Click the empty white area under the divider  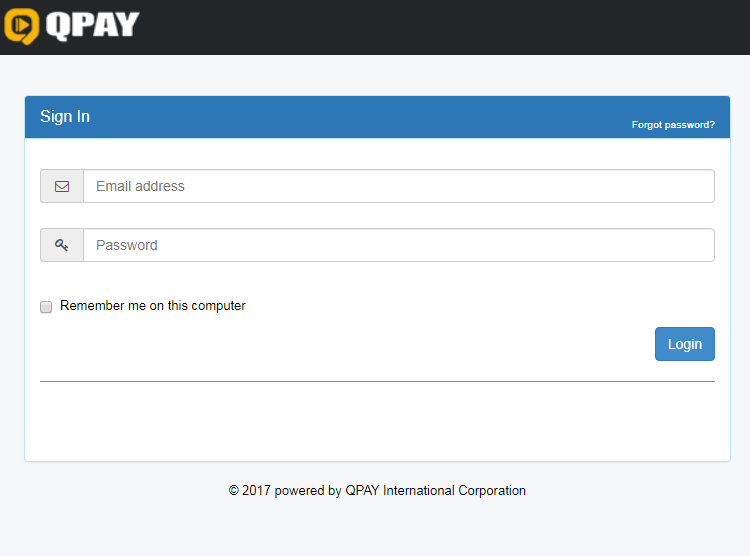[x=377, y=420]
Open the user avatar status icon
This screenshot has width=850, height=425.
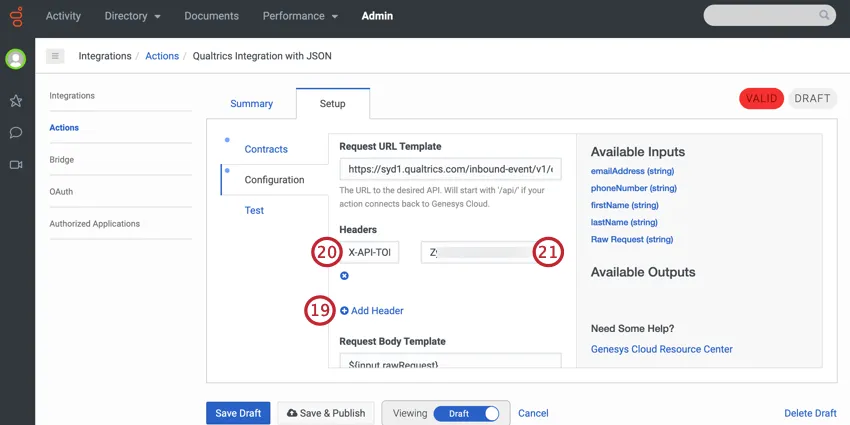[16, 59]
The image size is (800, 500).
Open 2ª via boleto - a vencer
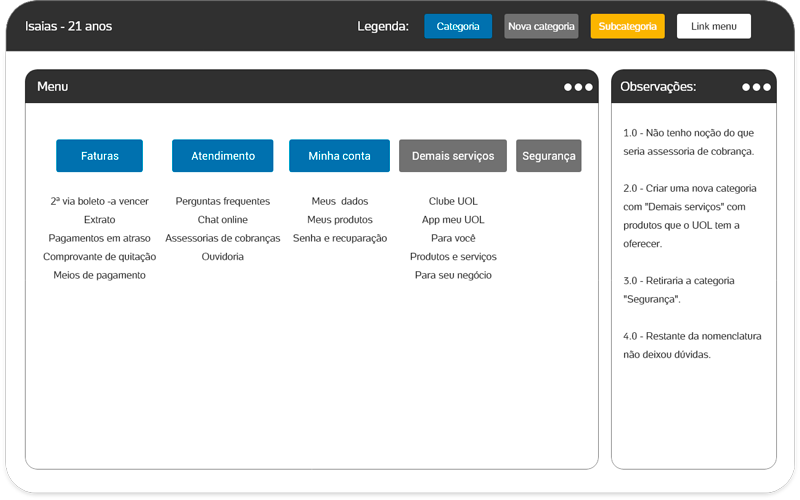pyautogui.click(x=99, y=201)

◆ PROBLEM TO WORK ON ◆
A word-for-word copy is needed of the lines from the line holding "This screenshot has width=850, height=425." through the end of the records, both included, excluding every picture.

◆ OUTPUT ◆
This screenshot has width=850, height=425.
[16, 59]
The image size is (800, 500).
Open 2ª via boleto - a vencer
pyautogui.click(x=99, y=201)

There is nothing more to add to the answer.